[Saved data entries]
━━━━━━
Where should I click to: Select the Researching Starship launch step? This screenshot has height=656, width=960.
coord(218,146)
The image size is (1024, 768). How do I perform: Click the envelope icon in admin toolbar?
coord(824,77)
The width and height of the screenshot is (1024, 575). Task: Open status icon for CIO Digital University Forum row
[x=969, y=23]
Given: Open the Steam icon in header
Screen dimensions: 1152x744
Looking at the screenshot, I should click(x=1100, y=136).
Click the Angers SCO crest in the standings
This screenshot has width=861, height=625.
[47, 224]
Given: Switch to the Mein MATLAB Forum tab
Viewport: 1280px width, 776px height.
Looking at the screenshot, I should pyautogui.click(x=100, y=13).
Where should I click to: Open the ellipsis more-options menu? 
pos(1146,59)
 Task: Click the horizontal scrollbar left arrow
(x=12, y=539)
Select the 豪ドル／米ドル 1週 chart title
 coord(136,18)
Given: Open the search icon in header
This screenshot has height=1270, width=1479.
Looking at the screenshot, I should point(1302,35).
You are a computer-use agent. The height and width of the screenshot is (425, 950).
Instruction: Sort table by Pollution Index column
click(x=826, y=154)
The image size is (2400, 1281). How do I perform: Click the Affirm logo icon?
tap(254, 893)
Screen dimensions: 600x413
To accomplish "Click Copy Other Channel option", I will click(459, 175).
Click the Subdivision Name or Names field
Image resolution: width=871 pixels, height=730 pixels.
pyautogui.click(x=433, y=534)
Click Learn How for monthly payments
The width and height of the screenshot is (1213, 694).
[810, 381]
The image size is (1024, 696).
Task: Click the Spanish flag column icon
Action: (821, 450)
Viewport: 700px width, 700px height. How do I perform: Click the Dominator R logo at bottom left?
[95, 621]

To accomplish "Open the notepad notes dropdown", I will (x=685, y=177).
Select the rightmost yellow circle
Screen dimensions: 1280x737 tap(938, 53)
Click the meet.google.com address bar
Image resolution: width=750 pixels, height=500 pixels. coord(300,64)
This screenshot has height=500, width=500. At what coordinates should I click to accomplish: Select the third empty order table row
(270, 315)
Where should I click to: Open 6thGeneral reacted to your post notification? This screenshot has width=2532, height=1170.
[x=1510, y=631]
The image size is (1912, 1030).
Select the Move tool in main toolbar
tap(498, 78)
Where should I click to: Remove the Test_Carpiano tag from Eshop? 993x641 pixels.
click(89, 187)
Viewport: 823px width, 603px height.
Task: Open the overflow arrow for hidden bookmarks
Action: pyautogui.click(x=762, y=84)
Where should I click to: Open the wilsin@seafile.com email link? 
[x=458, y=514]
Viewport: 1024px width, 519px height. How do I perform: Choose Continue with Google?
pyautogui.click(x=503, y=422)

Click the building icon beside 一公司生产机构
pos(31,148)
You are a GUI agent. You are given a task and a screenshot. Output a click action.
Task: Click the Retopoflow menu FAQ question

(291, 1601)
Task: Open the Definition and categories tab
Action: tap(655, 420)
━━━━━━
**What this task involves:** All that belongs in the answer is an exact copy of the lines from the start of the records above through the line with "Given: Switch to the Mein MATLAB Forum tab".

**Solution to this exercise:**
Where should I click to: Select the Researching Starship launch step? This screenshot has height=656, width=960.
coord(218,146)
The image size is (1024, 768). How do I perform: Click the envelope icon in admin toolbar?
coord(824,77)
The width and height of the screenshot is (1024, 575). Task: Open status icon for CIO Digital University Forum row
[x=969, y=23]
Given: Open the Steam icon in header
Screen dimensions: 1152x744
Looking at the screenshot, I should click(x=1100, y=136).
Click the Angers SCO crest in the standings
This screenshot has width=861, height=625.
[47, 224]
Given: Switch to the Mein MATLAB Forum tab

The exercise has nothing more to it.